- _INSTRUCTION_
Reproduce the part of the Stanford Car classification text below that begins at the words "Stanford Car Model" and stops after "One Cycle Policy.".

- _TEXT PROVIDED_
■ ■ ■
Stanford Car Fine Grained Image Classification (Grab Challenge)

This repository is an attempt for the Computer Vision Challenge by Grab.

Table of Contents:

Overview
Results
Discussion
Evaluation with Custom Dataset

Overview

Model is built with fast.ai v1 and PyTorch v1, trained on Google Cloud Platform's Deep Learning VM with 16GB NVIDIA Tesla T4.

Data consist of 8144 Training Images (80:20 Train:Validation Split) and 8041 Test Images. Architecture used is ResNet-152 with squared image (299x299), pretrained with ImageNet. Data is augmented with several affine and perspective transformation. Mixup technique is used. Final Top-1 Accuracy is 92.53% on Test Images.

Stanford Car Model Training.ipynb is the notebook used to perform model training and evaluation.

Results

All models are evaluated with Top-1 Accuracy based on the test set provided here.

Stopping Criteria for all models is when no improvement on validation loss across 2 Cycles of training. One cycle of training refers to training with any number of epochs with the One Cycle Policy.
■ ■ ■
- _MATERIAL_
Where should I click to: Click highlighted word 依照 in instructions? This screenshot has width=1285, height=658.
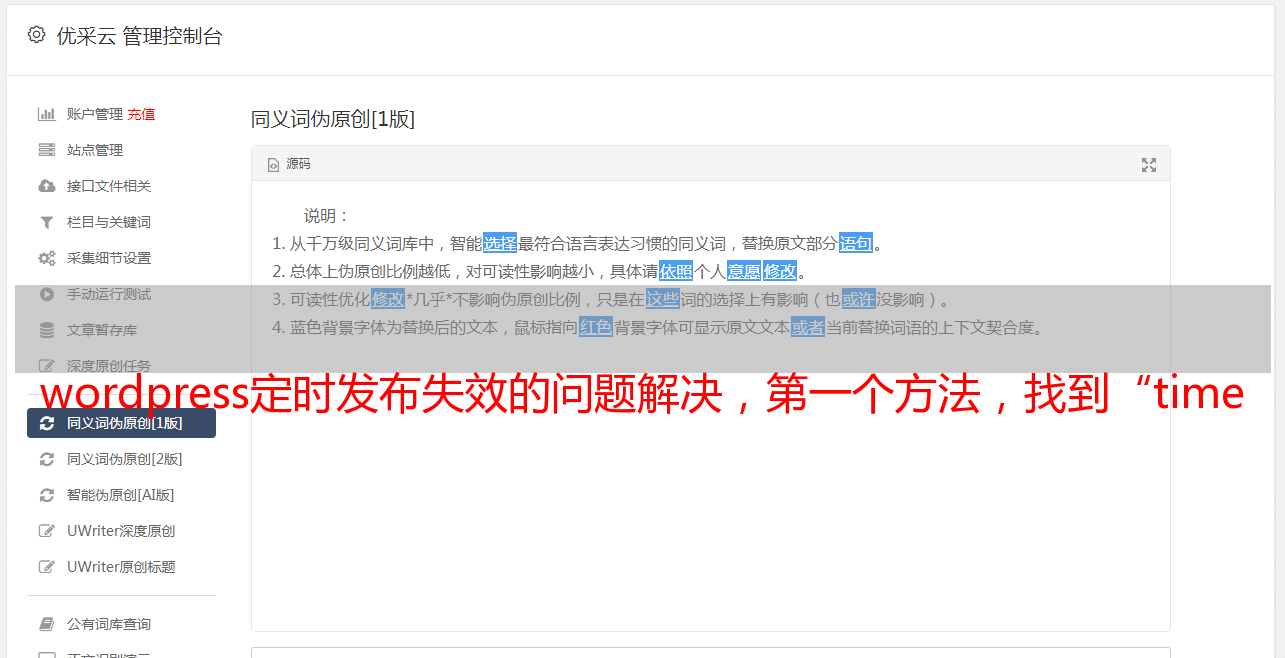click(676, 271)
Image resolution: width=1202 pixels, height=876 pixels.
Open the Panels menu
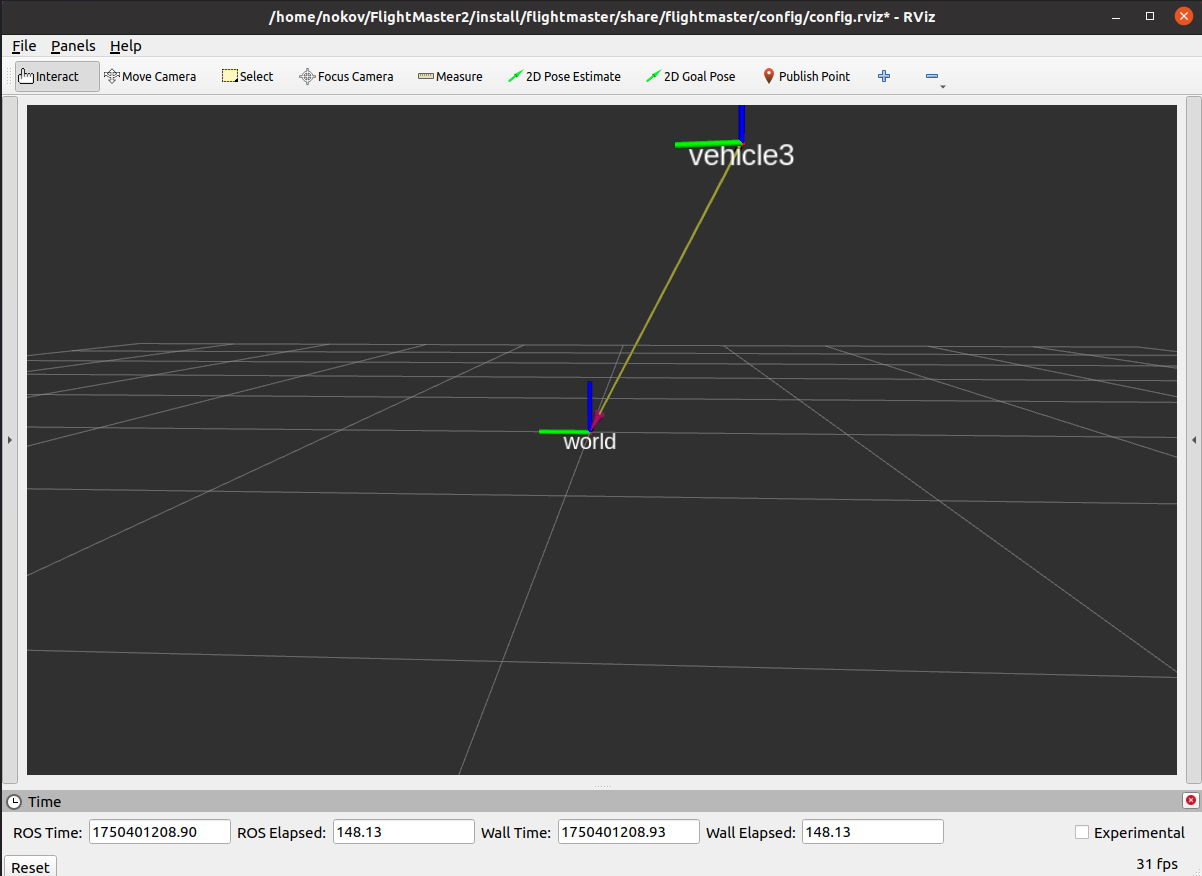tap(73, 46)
■ ■ ■
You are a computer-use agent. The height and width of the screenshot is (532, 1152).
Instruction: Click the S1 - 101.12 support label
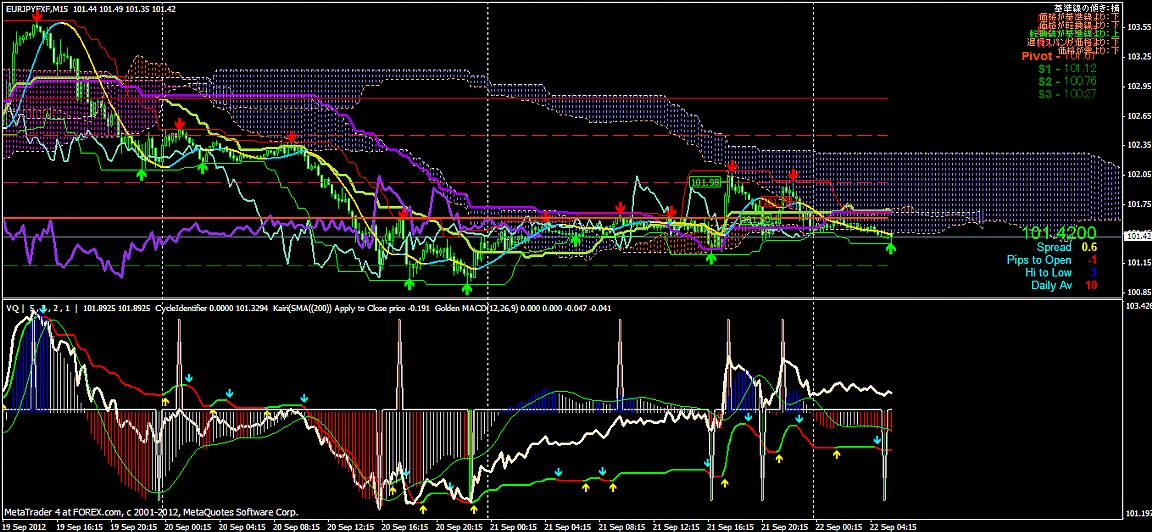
■ ■ ■
- _FULL RESPONSE_
Stanford Car Model Training.ipynb is the notebook used to perform model training and evaluation.

Results

All models are evaluated with Top-1 Accuracy based on the test set provided here.

Stopping Criteria for all models is when no improvement on validation loss across 2 Cycles of training. One cycle of training refers to training with any number of epochs with the One Cycle Policy.